* _Provided data_
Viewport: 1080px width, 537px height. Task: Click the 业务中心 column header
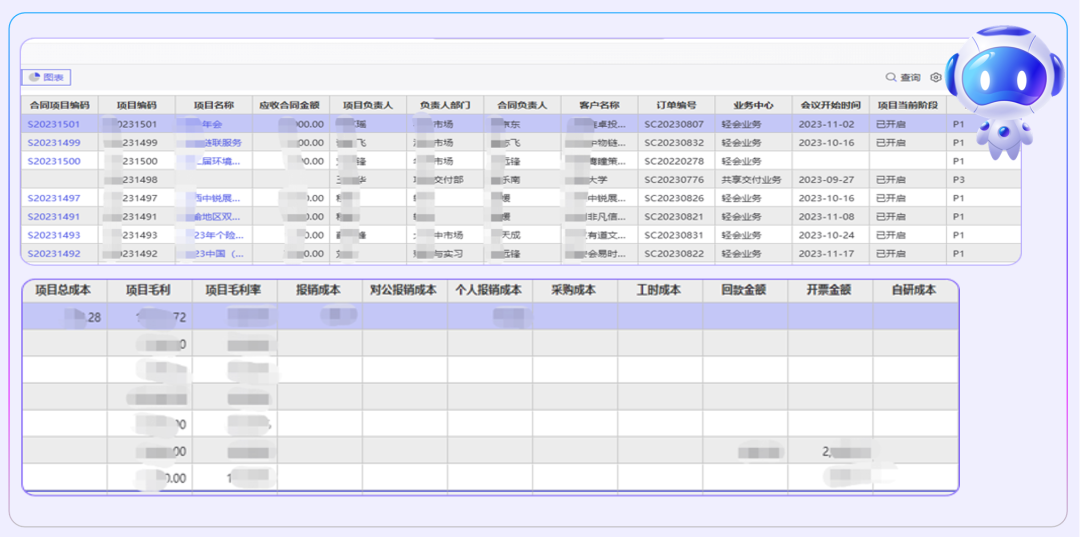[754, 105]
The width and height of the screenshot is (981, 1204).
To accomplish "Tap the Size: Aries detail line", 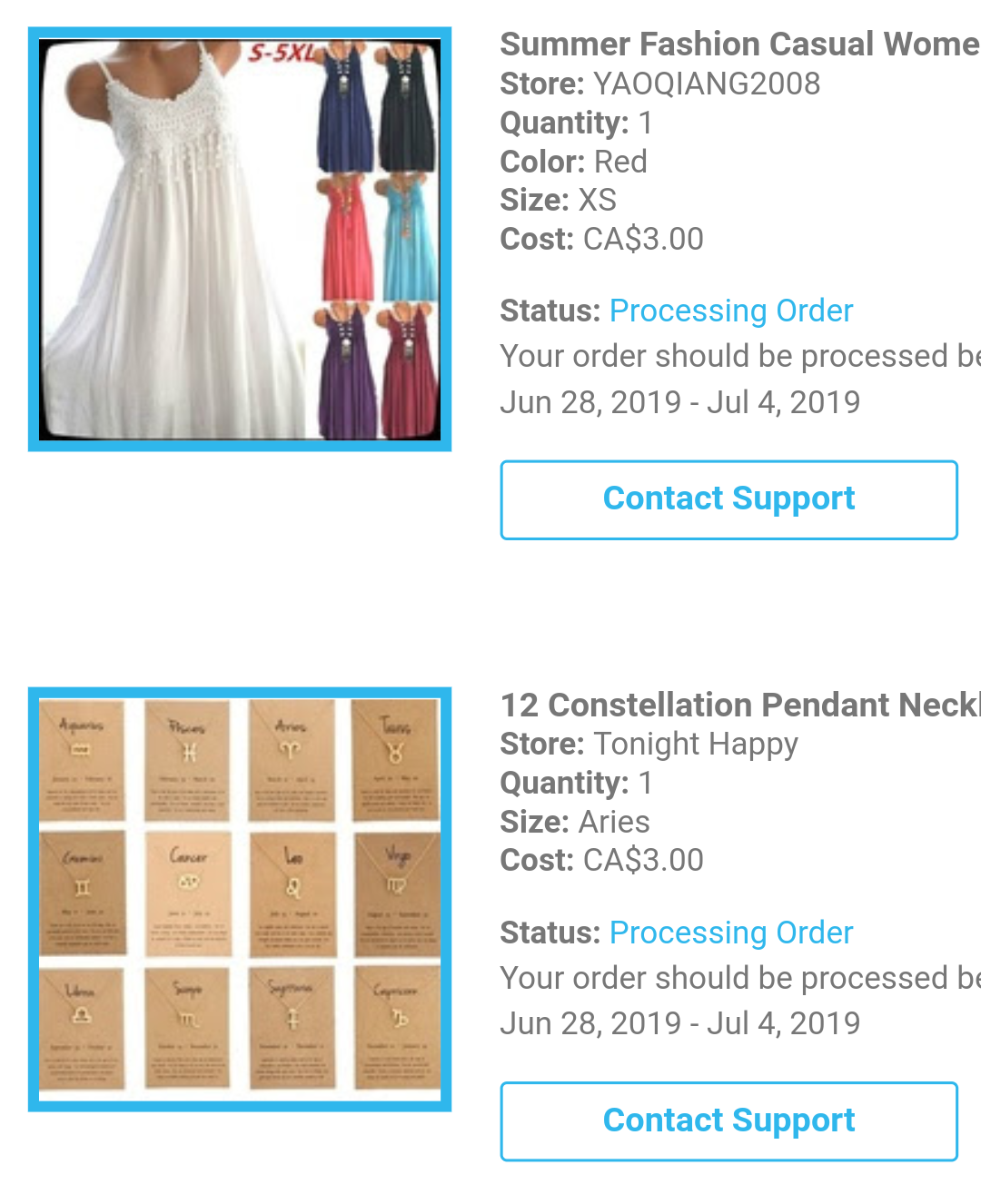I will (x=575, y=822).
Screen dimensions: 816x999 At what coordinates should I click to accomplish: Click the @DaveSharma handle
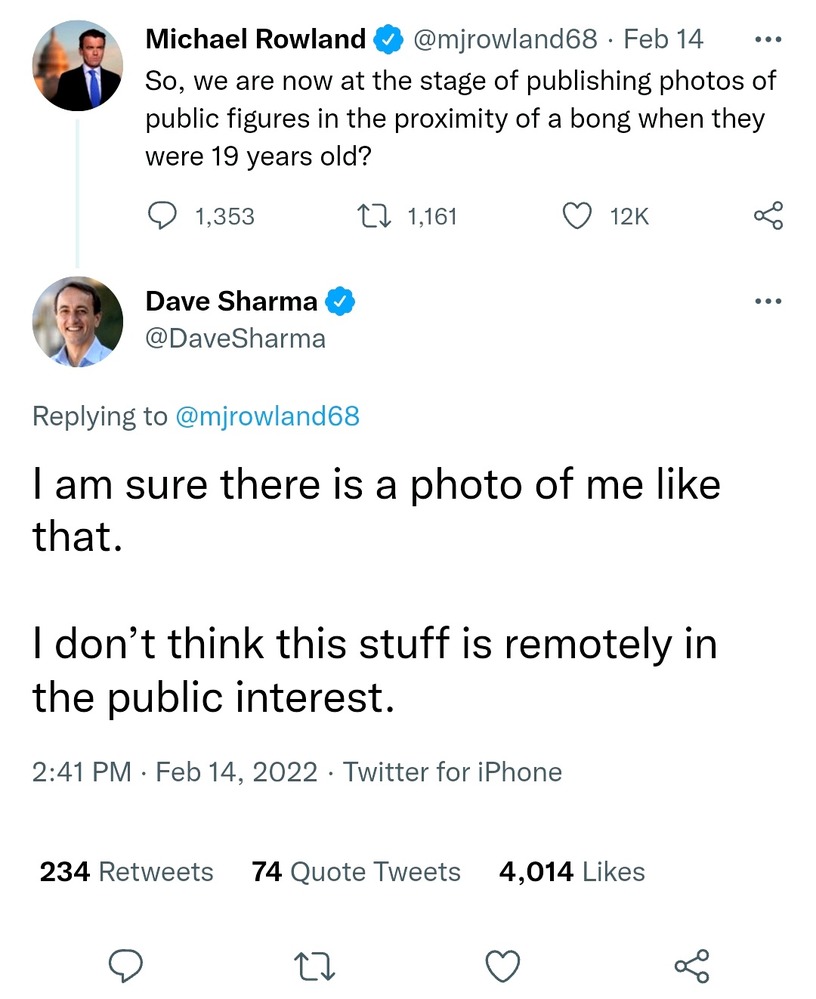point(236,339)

* _Exercise_
Leaving the pictures out, transcribe word for word the lines from the one with "Screen dimensions: 816x999" to the end of the material above, inclusive, and nothing else.

* _Result for this task_
Screen dimensions: 816x999 At what coordinates should I click to accomplish: Click the @DaveSharma handle
point(236,339)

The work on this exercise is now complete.